Non c'erano né la regia, né le scene, né i costumi originariamente previsti per questa Traviata verdiana. L'evento apicale di CortinAteatro 2020 ha dovuto farne a meno, per colpa ovviamente dell'uragano Covid-19 che ha costretto ad una dolorosa rinuncia. Non solo: l'orchestra – la brava Filarmonia Veneta – suonava a ranghi un po' ridotti, il Coro Lirico Veneto preparato da Flavia Bernardi era ai minimi sindacali, vale a dire una quindicina di voci.
Colpa del dover collocare tutti – musicisti e coristi – sul palcoscenico dell'Alexander Girardi Hall: capiente sì, ma non al punto da poter ospitare un centinaio di persone a distanza di sicurezza. Tanto che per l'esilità delle risorse corali s'è preferito sacrificare, tagliandola di netto, la mascherata di zingarelle e matadores nel salotto di Flora.
La musica in primo piano, senza distrazioni
C'è da dire che l'esecuzione concertistica di un capolavoro ben conosciuto - a maggior ragione d'una Traviata che detiene il primato delle presenze in teatro – permette maggior concentrazione sul versante musicale, mettendo da parte una tantum il lato visivo, in qualche misura fonte di distrazione. Talvolta pure di insoddisfazione, se quello che la regia ci propone delude le nostre attese. O magari pure di irritazione, se urta la nostra sensibilità.
Dunque partiamo dalla protagonista, cioè dalla splendida Violetta di Francesca Dotto, che di questa impegnativa figura ha fatto trampolino della propria fulminante carriera, interpretandolo nei maggiori teatri. Il soprano trevigiano si fa apprezzare anche in questa circostanza, compensando il vuoto scenico con l'espressività gestuale, con l'intensità di sguardi, con l'intensa partecipazione emotiva. Oltre che, naturalmente, col porre in campo tutte le sue grandi virtù vocali: freschezza e grande eleganza nella linea di canto, acuti di estrema limpidezza, bellezza ed omogeneità di timbro, massima varietà di tinte.
Il giovane tenore canario Gillen Munguía dà corpo ad un Alfredo virile e volitivo, dall'accento eloquente, sorretto da una vocalità luminosa, elegante e ben controllata. Cosa non scontata, fa buon uso sapiente della tecnica: fraseggi e legati, piani e pianissimi, gli occasionali rubati, i piccoli abbellimenti sono risolti con buona maestria.

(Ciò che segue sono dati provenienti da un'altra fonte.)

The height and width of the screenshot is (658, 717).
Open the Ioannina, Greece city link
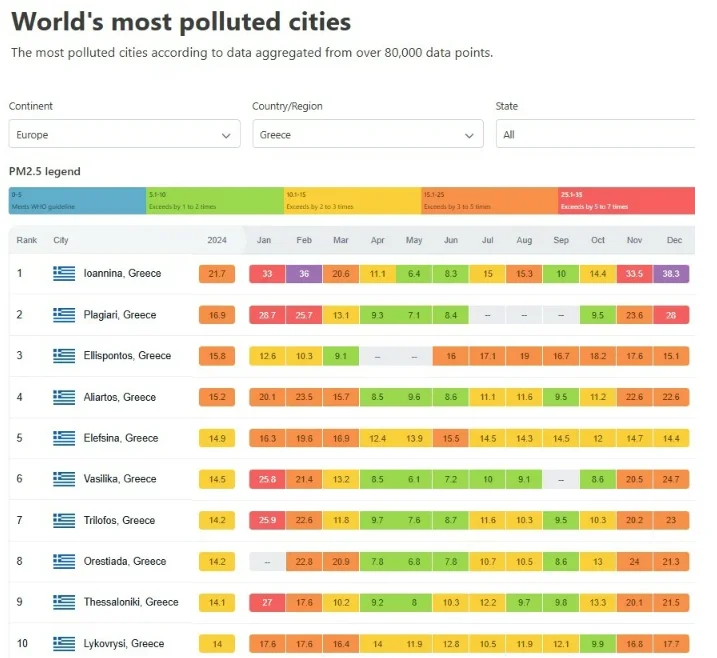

Da parte sua Alessandro Luongo tratteggia la figura di Germont padre con notevole finezza interpretativa, incisività, ottimo senso del colore, generosità di fiato. Adeguate le parti di contorno: Alessandra Pacheco (Flora), Arianna Cimolin (Annina), Marco Gaspari (Gastone), Francesco Toso (Douphol), Giovanni Bertoldi (d'Obigny), Francesco Milanese (Grenvil).
Una concertazione prudente e sorvegliata
Primissimo cimento teatrale per Gerardo Felisatti, trentenne direttore rodigino fresco di diploma. Ma prima ancora ottimo pianista e, ci dicono, pure valido vocal coach. Bene: in una giovane bacchetta ai primi agli esordi è lecito aspettarsi una certa propensione al fuoco, all'accentuazione, all'intemperanza. Invece questa sua concertazione di Traviata è tutto il contrario: procede con scelte prudenti, con un incedere musicale sorvegliato, sembrerebbe persino timoroso di farsi sentire.
Si avverte insomma non tanto la mancanza di esperienza, quanto quella di coraggio, di audacia, di slancio emotivo: non tanto nella tecnica direttoriale, che mi pare ben appresa dal suo maestro Giancarlo Andretta, quanto nella mancanza di una proposta drammaturgica personale. Risultato: passione e coinvolgimento emotivo tenuti a freno; articolazione di ritmi e di frasi, gioco dinamico, varietà di colori, tutti da rimeditare e da sviluppare al punto giusto. Più animo, ci vuole, e più ardimento. Ci risentiremo più avanti.